I progetti della Giunta precedente, anche se devo dire ne erano pochi, non è che non fossero meritevoli di tutela. In presenza di grandi risorse, infatti, si provvederà anche all’aspetto ‘ludico’ della scuola”.
“Oggi – ha concluso Miraglia - incontrerò tutti i sindacati perché è necessario che questa progettualità sia accompagnata dalle competenze specifiche di chi è operatore e tutela la posizione dei lavoratori. Le negoziazioni servono non per allontanare, ma per accogliere suggerimenti. Metto dalla mia la disponibilità. Ciascuno può fallire, ma non può dichiararsi poco desideroso di risolvere i problemi. Questo il mio impegno”.
Grazia Palmieri
Di seguito la nota del Comitato Insegnanti e Ata precari sanniti precari giunta in seguito agli incontri avuti dall'assessore Miraglia quest'oggi.
"Stamattina - si legge - un rappresentante Istituzionale della Regione Campania, l’assessore all’Istruzione Miraglia, ha fatto visita alla sede del Pdl di Benevento e in seguito al presidente della Provincia Cimitile, al sindaco di Benevento Fausto Pepe, e al Provveditore di Benevento Masone presso la sala Giunta della Rocca dei Rettori per parlare della questione del precariato ed esporre il
piano operativo che sarà ben presto messo in atto dalla Regione per far fronte all’emergenza lavorativa.
I precari della scuola sono stati convocati e invitati a raggiungere l’assessore presso la sede del partito e non presso la Rocca dei Rettori. Essendo il tema in questione di carattere pubblico e non personale, essendo dinnanzi a un rappresentante di una Istituzione pubblica, non essendoci mai recati in sedi di partito per incontrare ufficialmente figure Istituzionali quali il sindaco Fausto Pepe, il presidente della Provincia Cimitile, il senatore Viespoli, o l’europarlamentare Mazzoni abbiamo trovato davvero poco corretta la pretesa di doverci recare in un partito per discutere di problematiche tanto delicate.

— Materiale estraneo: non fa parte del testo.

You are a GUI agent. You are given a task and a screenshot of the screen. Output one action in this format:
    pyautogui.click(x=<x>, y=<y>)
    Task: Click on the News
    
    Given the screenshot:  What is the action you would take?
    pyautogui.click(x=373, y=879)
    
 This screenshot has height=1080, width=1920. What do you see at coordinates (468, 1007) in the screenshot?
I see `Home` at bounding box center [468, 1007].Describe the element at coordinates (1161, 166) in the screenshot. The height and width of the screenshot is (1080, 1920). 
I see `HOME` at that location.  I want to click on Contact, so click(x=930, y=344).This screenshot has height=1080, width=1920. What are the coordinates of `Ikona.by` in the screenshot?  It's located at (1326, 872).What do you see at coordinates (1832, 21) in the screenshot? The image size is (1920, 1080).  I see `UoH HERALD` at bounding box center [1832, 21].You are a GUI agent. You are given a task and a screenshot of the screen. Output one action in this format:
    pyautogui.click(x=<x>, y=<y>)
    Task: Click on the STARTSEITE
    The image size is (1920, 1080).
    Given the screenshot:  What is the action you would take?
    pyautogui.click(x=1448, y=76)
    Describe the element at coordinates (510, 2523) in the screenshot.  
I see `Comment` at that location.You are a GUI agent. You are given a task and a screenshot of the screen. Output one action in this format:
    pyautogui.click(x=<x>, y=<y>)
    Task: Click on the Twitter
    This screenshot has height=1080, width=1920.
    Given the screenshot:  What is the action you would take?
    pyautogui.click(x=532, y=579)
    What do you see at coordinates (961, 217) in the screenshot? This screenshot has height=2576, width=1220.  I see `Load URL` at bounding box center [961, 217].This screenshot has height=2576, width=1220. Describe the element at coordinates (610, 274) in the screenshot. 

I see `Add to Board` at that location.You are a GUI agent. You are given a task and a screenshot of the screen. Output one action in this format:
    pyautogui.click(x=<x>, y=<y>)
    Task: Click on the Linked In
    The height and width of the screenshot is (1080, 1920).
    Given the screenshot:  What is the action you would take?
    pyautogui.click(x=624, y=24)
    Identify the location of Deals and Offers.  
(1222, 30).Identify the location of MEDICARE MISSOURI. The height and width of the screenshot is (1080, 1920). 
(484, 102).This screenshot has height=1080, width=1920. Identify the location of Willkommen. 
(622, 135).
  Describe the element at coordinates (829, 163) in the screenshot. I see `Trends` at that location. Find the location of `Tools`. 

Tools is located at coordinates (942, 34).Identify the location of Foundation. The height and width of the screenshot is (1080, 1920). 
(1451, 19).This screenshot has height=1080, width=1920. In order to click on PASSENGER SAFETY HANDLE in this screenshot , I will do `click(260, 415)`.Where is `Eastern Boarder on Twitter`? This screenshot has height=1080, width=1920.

Facciamo notare che l’assessore Palmieri ha convocato un tavolo interistituzionale presso la Rocca e non nella sede del PD; il senatore Viespoli così come l’europarlamentare Mazzoni ci hanno incontrato
presso il presidio in Via Torre Della Catena e non presso le loro sedi di partito. Essendo il tema lavorativo una questione che vede coinvolti più istituzioni e figure politiche di differenti schieramenti, così come sempre è avvenuto nella storia delle vertenze lavorative, le sedi idonee non devono avere simboli di partito".
"Alla Rocca - hanno aggiunto i precari - , va precisato, che l’assessore regionale si è rifiutato di incontrarci e una volta da noi fermata per le scale per avere chiarimenti, ha dichiarato di essere venuta da Napoli per noi e che avremmo dovuto parlare con lei solo ed esclusivamente nella sede del PDL. Come sempre siamo amareggiati e troviamo sconcertante tale atteggiamento. Ricordiamo che il ruolo di un rappresentante istituzionale è quello di rispondere alle emergenze lavorative e di incontrare le parti sociali quando richiesto e che pertanto il suo arrivo in città era un dovere non un favore.
Troviamo sia un controsenso dichiarare che non avrebbero potuto incontrarci altrove oltre la sede del partito perché privi di strutture pubbliche idonee in cui poter discutere e poi recarsi in una sede Pubblica quale la Rocca dei Rettori per colloquiare con tutti eccetto coi lavoratori. Intanto iil tavolo Interistituzionale di venerdì prossimo è ufficiale, lo stesso assessore Miraglia garantì la sua presenza nel corso di una telefonata avuta sabato mattina presso il presidio permanente con l’europarlamentare Mazzoni e coi precari lì presenti. Ad esso prenderanno parte tutti i parlamentari sanniti, un esponente del Ministero della Pubblica Istruzione, il presidente della Provincia Cimitile, il sindaco di Benevento Fausto Pepe, e gli assessori all’Istruzione comunali e provinciali Ionico e Palmieri".
"Continueremo a lavorare - hanno concluso i lavoratori - per il tavolo di venerdì e ad avere fede nelle rassicurazioni e nelle garanzie a noi fatte in prima persona da più rappresentanti politici compresa lo stesso assessore Miraglia".